Table of Contents
The CATIS structure allows the administrator to adjust each item to correspond with child/adolescent’s specific illness. For example:
- How good or bad do you feel it is that you have [insert specific illness]?
- Each item is rated on a 5-point scale
- Very Good – A Little Good – Not Sure – A Little Bad – Very Bad.
To score the CATIS items are summed and divided by 13, after the necessary reverse scores are calculated. Higher scores indicate a more positive attitude towards the condition. The possible range of score is 13 to 65.
Why was the scale developed?
Research has shown that young people who could focus on the positive aspects of their condition had more favorable treatment outcomes and recovery from illness compared to those who did not. Research has also shown that children who viewed themselves as different and less worthy than their peers because of their illness were likely to become withdrawn, socially isolated, have poor self-concept, lowered academic functioning, and behavioral problems. The CATIS was developed to measure these favorable/unfavorable attitudes and was one of the first measures to directly ask children their attitudes about having a chronic condition.
There is strong evidence regarding high levels of internalized stigma across multiple health conditions. For people with a chronic illness, internalised stigma may manifest as:
feelings of disappointment and guilt for becoming ill, feelings of inferiority compared to others because of their illness, as well as low self-esteem and self-efficacy.
A more recent focus on Self-Management models for those with chronic conditions encompasses the development in people with chronic illness to develop skills to manage health behaviours, skills to manage illness in the context of everyday life. Also important is that patients develop understanding the interactive nature of these issues in the context of family, community, and healthcare settings. The negative cognitive appraisals of self and illness associated with internalized stigma (due to illness) can impact the success of self-management skill development. Young people may instead engage in maladaptive behaviors that impede treatment efficacy and worsen disease course.
CATIS Psychometric Properties
In the original scale development, the internal reliability for the total scale had a coefficient alpha of .80. The test-retest was good with difference between the means at time 1 (M = 3.09, SD = 0.65) and time 2 (M = 3.30, SD = 0.75) being statistically significant t(47) = 3.1, p < .01. Confirmatory factor analysis was carried out to confirm the single dimension of the scale. They used the goodness-of-fit (GFI) index which was considered better for assessing single factor and is a measure of its relative variance and covariance, was .86. The coefficient of determination was .53, and the t values testing the relationship between latent variables were all over 2.0. Lamda values ranged from .33 to .84 and these results supported the unitary construct of the scale.

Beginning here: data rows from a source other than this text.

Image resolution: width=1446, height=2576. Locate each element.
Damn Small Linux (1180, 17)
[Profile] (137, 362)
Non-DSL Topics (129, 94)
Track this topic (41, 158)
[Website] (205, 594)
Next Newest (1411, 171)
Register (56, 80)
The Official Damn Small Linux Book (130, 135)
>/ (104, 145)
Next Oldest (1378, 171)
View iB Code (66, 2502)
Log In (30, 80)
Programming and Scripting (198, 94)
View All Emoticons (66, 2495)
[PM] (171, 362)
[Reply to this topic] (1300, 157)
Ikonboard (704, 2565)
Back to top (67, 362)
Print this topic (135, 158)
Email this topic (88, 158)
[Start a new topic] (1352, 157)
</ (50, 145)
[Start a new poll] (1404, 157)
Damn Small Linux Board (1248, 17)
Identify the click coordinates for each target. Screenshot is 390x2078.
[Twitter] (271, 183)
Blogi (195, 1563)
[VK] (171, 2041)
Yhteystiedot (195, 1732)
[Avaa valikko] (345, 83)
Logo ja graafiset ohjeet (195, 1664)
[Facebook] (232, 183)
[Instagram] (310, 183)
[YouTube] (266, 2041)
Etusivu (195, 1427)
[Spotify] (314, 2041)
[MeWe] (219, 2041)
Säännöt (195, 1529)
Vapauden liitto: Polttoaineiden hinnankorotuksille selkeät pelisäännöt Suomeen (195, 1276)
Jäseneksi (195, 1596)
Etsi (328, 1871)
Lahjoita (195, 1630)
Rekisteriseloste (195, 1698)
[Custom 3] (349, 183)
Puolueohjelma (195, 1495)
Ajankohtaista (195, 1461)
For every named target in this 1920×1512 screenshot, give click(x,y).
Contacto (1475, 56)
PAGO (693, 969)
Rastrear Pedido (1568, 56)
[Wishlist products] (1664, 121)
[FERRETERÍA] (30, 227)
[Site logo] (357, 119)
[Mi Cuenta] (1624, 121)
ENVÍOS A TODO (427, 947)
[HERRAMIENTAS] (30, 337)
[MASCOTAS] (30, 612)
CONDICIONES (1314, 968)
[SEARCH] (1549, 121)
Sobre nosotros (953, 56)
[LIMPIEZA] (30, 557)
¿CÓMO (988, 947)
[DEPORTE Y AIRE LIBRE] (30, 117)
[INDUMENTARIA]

A recent systematic review of the literature on internalized stigma instruments (Stevelink et al., 2012) assessed 21 scale development studies using a comprehensive quality criteria framework for psychometric properties, including: Content validity, internal consistency, criterion validity, construct validity, reproducibility, responsiveness, floor and ceiling effects, and interpretability. These criteria were applied by two or more independent raters and a consensus determined regarding the results. They found that the CATIS was one of two instrument that received the most positive ratings.
Even more recently there was systematic review of the literature on the CATIS (Ramsey et al., 2016). It confirmed the robust reliability and validity of the CATIS across different chronic illnesses. The review also highlighted the CATIS’ good generalizability, affordability and determined it was good for both research and clinical contexts. But they highlighted some limitations too. Because the CATIS is delivered in different settings and via different methods, adapted to different illnesses and ages, it has limited cross study utility. They also noted that there have been no studies looking at minimum cognitive capabilities required for the CATIS (for those with developmental delays or IDs), no cross-cultural comparison research, and sparse evidence for the CATIS’ predictive validity. The CATIS also has no norm because clinicians can use and interpret the findings as they see fit. They determined that, while it was a good and useful scale, more research would be advantageous.
Heimlich, T. E., Westbrook, L. E., Austin, J. K., Cramer, J. A., & Devinsky, O. (2000). Brief report: Adolescents’ attitudes toward epilepsy: further validation of the Child Attitude Toward Illness Scale (CATIS). Journal of Pediatric Psychology, 25(5), 339-345.